--- The problem ---
Set down the records again, keeping each line exactly as it is.

--- Supplied records ---

*** Begin section ***

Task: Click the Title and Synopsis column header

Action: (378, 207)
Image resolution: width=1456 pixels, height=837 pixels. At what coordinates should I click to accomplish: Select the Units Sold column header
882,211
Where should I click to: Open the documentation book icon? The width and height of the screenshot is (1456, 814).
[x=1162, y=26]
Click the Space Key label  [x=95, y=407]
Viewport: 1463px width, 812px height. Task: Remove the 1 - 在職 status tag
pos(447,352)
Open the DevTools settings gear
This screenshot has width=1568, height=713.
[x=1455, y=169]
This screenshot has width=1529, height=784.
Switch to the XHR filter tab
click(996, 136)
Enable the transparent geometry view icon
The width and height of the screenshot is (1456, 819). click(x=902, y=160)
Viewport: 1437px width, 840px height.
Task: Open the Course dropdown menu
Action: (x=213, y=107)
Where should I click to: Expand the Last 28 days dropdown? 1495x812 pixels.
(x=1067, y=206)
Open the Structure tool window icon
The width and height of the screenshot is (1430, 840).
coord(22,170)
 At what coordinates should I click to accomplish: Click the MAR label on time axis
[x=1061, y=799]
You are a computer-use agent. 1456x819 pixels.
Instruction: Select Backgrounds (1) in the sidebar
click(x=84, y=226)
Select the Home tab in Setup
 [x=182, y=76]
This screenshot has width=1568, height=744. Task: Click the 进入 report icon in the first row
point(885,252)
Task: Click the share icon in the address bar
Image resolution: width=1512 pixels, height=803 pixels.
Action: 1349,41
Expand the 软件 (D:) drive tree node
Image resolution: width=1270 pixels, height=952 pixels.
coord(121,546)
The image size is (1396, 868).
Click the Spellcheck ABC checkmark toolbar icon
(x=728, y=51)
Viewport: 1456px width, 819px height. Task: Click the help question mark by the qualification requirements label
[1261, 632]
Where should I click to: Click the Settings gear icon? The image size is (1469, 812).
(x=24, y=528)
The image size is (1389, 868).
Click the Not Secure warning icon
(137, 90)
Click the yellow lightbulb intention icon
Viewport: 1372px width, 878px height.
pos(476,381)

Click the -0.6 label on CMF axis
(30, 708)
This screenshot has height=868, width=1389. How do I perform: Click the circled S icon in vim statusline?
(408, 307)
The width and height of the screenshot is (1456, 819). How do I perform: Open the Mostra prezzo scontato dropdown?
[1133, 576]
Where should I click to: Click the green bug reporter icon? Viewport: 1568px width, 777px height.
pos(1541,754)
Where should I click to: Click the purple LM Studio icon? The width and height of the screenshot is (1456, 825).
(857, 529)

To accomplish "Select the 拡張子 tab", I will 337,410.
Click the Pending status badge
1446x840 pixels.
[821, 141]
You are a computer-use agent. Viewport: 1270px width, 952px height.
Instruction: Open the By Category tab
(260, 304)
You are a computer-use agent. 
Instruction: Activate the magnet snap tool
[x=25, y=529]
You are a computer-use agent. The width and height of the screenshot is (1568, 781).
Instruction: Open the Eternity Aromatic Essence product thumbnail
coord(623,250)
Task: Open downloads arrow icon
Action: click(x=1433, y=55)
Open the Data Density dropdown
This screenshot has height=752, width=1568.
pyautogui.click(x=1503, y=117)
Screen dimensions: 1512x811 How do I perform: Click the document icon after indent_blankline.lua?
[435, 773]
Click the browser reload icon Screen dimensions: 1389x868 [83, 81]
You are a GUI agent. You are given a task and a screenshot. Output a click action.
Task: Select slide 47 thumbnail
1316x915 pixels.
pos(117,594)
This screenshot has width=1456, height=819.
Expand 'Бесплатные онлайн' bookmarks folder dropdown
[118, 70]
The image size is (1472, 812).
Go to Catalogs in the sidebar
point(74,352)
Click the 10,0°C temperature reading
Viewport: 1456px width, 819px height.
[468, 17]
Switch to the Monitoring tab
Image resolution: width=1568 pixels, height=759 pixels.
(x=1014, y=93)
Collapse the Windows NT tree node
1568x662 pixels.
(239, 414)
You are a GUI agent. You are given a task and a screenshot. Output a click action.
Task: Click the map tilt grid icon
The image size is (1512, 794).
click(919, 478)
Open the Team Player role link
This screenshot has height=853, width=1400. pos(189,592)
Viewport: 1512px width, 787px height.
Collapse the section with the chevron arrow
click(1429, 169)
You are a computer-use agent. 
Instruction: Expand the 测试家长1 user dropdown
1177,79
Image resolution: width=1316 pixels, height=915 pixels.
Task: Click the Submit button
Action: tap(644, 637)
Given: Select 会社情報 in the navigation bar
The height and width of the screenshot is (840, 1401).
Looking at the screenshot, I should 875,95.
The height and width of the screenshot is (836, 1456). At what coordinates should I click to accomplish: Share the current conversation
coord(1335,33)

*** End section ***

--- Written solution ---
Task: Click the Title and Synopsis column header

Action: (378, 207)
Image resolution: width=1456 pixels, height=837 pixels. At what coordinates should I click to accomplish: Select the Units Sold column header
882,211
Where should I click to: Open the documentation book icon? The width and height of the screenshot is (1456, 814).
[x=1162, y=26]
Click the Space Key label  [x=95, y=407]
Viewport: 1463px width, 812px height. Task: Remove the 1 - 在職 status tag
pos(447,352)
Open the DevTools settings gear
This screenshot has width=1568, height=713.
[x=1455, y=169]
This screenshot has width=1529, height=784.
Switch to the XHR filter tab
click(996, 136)
Enable the transparent geometry view icon
The width and height of the screenshot is (1456, 819). click(x=902, y=160)
Viewport: 1437px width, 840px height.
Task: Open the Course dropdown menu
Action: (x=213, y=107)
Where should I click to: Expand the Last 28 days dropdown? 1495x812 pixels.
(x=1067, y=206)
Open the Structure tool window icon
The width and height of the screenshot is (1430, 840).
coord(22,170)
 At what coordinates should I click to accomplish: Click the MAR label on time axis
[x=1061, y=799]
You are a computer-use agent. 1456x819 pixels.
Instruction: Select Backgrounds (1) in the sidebar
click(x=84, y=226)
Select the Home tab in Setup
 [x=182, y=76]
This screenshot has width=1568, height=744. Task: Click the 进入 report icon in the first row
point(885,252)
Task: Click the share icon in the address bar
Image resolution: width=1512 pixels, height=803 pixels.
Action: 1349,41
Expand the 软件 (D:) drive tree node
Image resolution: width=1270 pixels, height=952 pixels.
coord(121,546)
The image size is (1396, 868).
Click the Spellcheck ABC checkmark toolbar icon
(x=728, y=51)
Viewport: 1456px width, 819px height. Task: Click the help question mark by the qualification requirements label
[1261, 632]
Where should I click to: Click the Settings gear icon? The image size is (1469, 812).
(x=24, y=528)
The image size is (1389, 868).
Click the Not Secure warning icon
(137, 90)
Click the yellow lightbulb intention icon
Viewport: 1372px width, 878px height.
pos(476,381)

Click the -0.6 label on CMF axis
(30, 708)
This screenshot has height=868, width=1389. How do I perform: Click the circled S icon in vim statusline?
(408, 307)
The width and height of the screenshot is (1456, 819). How do I perform: Open the Mostra prezzo scontato dropdown?
[1133, 576]
Where should I click to: Click the green bug reporter icon? Viewport: 1568px width, 777px height.
pos(1541,754)
Where should I click to: Click the purple LM Studio icon? The width and height of the screenshot is (1456, 825).
(857, 529)

To accomplish "Select the 拡張子 tab", I will 337,410.
Click the Pending status badge
1446x840 pixels.
[821, 141]
You are a computer-use agent. Viewport: 1270px width, 952px height.
Instruction: Open the By Category tab
(260, 304)
You are a computer-use agent. 
Instruction: Activate the magnet snap tool
[x=25, y=529]
You are a computer-use agent. The width and height of the screenshot is (1568, 781).
Instruction: Open the Eternity Aromatic Essence product thumbnail
coord(623,250)
Task: Open downloads arrow icon
Action: click(x=1433, y=55)
Open the Data Density dropdown
This screenshot has height=752, width=1568.
pyautogui.click(x=1503, y=117)
Screen dimensions: 1512x811 How do I perform: Click the document icon after indent_blankline.lua?
[435, 773]
Click the browser reload icon Screen dimensions: 1389x868 [83, 81]
You are a GUI agent. You are given a task and a screenshot. Output a click action.
Task: Select slide 47 thumbnail
1316x915 pixels.
pos(117,594)
This screenshot has width=1456, height=819.
Expand 'Бесплатные онлайн' bookmarks folder dropdown
[118, 70]
The image size is (1472, 812).
Go to Catalogs in the sidebar
point(74,352)
Click the 10,0°C temperature reading
Viewport: 1456px width, 819px height.
[468, 17]
Switch to the Monitoring tab
Image resolution: width=1568 pixels, height=759 pixels.
(x=1014, y=93)
Collapse the Windows NT tree node
1568x662 pixels.
(239, 414)
You are a GUI agent. You are given a task and a screenshot. Output a click action.
Task: Click the map tilt grid icon
The image size is (1512, 794).
click(919, 478)
Open the Team Player role link
This screenshot has height=853, width=1400. pos(189,592)
Viewport: 1512px width, 787px height.
Collapse the section with the chevron arrow
click(1429, 169)
You are a computer-use agent. 
Instruction: Expand the 测试家长1 user dropdown
1177,79
Image resolution: width=1316 pixels, height=915 pixels.
Task: Click the Submit button
Action: tap(644, 637)
Given: Select 会社情報 in the navigation bar
The height and width of the screenshot is (840, 1401).
Looking at the screenshot, I should 875,95.
The height and width of the screenshot is (836, 1456). At what coordinates should I click to accomplish: Share the current conversation
coord(1335,33)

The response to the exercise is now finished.